§ **PROBLEM**
Print the listing below again from the line that contains "Task: Open the three-dot more options menu" onward, keeping every line exact and leaving out the lines before it.

= = =

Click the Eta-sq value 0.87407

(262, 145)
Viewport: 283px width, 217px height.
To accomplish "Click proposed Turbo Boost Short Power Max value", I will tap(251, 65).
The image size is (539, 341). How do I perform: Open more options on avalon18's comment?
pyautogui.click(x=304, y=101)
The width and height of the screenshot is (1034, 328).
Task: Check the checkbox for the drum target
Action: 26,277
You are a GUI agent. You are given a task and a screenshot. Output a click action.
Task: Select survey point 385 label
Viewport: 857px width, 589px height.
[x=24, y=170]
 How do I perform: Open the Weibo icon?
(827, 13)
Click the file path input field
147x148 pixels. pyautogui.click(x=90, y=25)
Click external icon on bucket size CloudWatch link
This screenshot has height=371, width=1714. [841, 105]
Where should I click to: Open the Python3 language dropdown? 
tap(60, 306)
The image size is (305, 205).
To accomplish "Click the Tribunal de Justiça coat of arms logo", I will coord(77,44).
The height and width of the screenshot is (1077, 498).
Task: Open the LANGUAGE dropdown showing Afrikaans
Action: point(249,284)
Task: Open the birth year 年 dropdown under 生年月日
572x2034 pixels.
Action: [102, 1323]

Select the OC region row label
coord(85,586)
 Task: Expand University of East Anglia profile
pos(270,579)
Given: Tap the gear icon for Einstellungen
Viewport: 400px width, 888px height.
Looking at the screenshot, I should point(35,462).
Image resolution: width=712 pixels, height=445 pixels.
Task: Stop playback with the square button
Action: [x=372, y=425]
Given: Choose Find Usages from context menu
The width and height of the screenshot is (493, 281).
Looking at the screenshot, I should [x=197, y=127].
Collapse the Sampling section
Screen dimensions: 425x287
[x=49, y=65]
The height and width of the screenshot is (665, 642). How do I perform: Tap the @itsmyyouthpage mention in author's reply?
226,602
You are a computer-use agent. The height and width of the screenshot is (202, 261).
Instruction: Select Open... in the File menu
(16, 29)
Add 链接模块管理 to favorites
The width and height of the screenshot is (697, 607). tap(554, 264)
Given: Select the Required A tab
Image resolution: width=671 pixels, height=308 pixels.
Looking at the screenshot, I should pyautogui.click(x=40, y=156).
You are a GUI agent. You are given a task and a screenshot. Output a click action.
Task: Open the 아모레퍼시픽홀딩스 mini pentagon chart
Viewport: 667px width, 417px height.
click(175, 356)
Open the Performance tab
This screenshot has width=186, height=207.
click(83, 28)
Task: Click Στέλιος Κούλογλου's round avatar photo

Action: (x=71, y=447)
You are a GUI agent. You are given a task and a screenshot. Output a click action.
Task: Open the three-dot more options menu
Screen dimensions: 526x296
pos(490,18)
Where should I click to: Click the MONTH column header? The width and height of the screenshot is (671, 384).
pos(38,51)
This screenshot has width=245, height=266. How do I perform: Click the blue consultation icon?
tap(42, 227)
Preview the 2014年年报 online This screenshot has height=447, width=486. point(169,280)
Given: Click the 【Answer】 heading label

= = =

§ **EXERCISE SOLUTION**
Task: Open the three-dot more options menu
Screen dimensions: 526x296
pos(490,18)
Where should I click to: Click the MONTH column header? The width and height of the screenshot is (671, 384).
pos(38,51)
This screenshot has width=245, height=266. How do I perform: Click the blue consultation icon?
tap(42, 227)
Preview the 2014年年报 online This screenshot has height=447, width=486. point(169,280)
Given: Click the 【Answer】 heading label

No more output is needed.